Ramón Cardozo

Personal information
- Full name: Ramón Idalecio Cardozo
- Date of birth: 23 April 1986 (age 38)
- Place of birth: Villarrica, Paraguay
- Height: 1.90 m (6 ft 3 in)
- Position(s): Forward

Youth career
- Tacuary

Senior career*
- Years: Team / Apps / (Gls)
- 2006–2016: Tacuary / 92 / (18)
- 2007: → Penafiel (loan) / 7 / (1)
- 2010: → Cerro Porteño (loan) / 18 / (4)
- 2012: → León Huánuco (loan) / 19 / (6)
- 2013: → Nacional (loan) / 16 / (2)
- 2013–2014: → Vitória Setúbal (loan) / 20 / (6)
- 2014–2016: → Moreirense (loan) / 25 / (3)
- 2016–2017: Deportivo Capiatá / 4 / (1)
- 2017: Independiente / 18 / (3)
- 2017–2018: Crucero Norte / 25 / (7)
- 2018: Independiente / 8 / (0)

International career
- 2011: Paraguay / 1 / (0)

= Ramón Cardozo =

Paraguayan footballer (born 1986)

Ramón Idalecio Cardozo (born 23 April 1986) is a Paraguayan professional footballer who plays as a forward.

==Club career==
Born in Villarrica, Guairá Department, Cardozo played most of his professional career with Tacuary. In January 2007 he was loaned to F.C. Penafiel in Portugal, being sparingly used by the second division club during his five-month spell, in an eventual eighth-place finish.

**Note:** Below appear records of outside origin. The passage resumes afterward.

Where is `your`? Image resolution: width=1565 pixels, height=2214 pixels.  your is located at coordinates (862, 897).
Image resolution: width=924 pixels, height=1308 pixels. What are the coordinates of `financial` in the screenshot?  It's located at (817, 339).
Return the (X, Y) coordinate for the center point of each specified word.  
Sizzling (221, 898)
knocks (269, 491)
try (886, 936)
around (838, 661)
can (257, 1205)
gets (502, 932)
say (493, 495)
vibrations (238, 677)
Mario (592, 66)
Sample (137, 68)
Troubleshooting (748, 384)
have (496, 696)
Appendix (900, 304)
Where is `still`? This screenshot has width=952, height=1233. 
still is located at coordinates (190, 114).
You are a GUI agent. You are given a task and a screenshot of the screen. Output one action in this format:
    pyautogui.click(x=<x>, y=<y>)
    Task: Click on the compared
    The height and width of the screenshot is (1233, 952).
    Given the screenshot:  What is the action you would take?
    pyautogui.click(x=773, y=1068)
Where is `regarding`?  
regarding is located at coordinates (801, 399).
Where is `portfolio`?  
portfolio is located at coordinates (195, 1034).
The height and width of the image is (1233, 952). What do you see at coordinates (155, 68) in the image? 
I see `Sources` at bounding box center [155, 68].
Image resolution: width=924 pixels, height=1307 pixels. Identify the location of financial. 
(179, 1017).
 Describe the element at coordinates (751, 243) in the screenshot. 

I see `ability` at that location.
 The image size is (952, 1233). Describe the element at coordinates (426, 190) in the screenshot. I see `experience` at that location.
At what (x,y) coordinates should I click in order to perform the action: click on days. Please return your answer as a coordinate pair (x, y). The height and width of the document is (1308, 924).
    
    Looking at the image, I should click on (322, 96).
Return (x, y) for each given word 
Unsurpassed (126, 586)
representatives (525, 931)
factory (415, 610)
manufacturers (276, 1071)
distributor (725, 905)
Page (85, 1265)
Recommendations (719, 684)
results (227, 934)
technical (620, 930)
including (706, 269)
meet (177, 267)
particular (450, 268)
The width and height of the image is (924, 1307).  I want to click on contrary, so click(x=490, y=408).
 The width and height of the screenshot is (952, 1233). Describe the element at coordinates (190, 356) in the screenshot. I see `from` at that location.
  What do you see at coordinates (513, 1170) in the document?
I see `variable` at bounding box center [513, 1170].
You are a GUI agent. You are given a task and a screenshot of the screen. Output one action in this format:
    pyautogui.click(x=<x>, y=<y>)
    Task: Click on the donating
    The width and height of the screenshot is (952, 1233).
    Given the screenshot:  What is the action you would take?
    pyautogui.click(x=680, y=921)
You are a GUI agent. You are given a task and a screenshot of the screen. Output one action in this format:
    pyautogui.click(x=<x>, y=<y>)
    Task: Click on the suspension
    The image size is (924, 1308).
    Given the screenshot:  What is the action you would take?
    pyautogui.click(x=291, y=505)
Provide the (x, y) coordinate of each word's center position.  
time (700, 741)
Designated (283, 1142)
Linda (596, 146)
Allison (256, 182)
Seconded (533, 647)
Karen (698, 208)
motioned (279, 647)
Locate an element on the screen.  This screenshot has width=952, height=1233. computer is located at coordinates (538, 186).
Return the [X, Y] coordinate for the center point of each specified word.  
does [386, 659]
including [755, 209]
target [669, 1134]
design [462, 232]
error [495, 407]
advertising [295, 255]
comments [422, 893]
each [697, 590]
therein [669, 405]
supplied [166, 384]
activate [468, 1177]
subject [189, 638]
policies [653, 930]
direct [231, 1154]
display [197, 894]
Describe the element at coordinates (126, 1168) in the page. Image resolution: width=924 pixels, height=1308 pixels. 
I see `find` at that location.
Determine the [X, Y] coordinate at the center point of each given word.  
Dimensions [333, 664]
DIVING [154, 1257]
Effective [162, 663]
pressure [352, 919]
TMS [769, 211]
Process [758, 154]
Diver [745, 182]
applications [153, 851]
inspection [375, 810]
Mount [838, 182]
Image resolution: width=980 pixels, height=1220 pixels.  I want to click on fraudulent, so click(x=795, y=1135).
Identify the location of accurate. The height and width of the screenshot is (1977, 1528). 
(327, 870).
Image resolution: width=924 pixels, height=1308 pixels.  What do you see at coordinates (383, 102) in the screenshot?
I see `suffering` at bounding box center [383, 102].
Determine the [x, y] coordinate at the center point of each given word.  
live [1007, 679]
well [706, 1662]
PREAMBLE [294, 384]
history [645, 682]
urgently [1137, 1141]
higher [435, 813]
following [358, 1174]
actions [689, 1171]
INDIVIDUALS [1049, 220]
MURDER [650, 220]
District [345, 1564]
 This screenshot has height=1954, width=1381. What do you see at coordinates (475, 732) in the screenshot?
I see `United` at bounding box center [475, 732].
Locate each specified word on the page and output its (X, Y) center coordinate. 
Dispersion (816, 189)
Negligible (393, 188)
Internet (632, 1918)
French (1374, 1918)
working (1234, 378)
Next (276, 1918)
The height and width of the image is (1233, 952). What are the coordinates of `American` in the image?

Cardozo returned to Portugal in 2013, going on to represent, always in the Primeira Liga, Vitória F.C. and Moreirense FC. Three years later he moved back to his country, signing with Deportivo Capiatá.

==International career==
Cardozo earned his only cap for Paraguay on 25 May 2011, coming on as a 77th-minute substitute for Pablo Zeballos in a 2–4 friendly loss against Argentina in Resistencia, Chaco.

==Personal life==
In spite of the same surname, a similar nickname ("Tacuarita") and physical resemblance, Cardozo was not related to Óscar Cardozo, who was also a footballer and a forward who played with team and individual success with S.L. Benfica, and was also a longtime Paraguay international.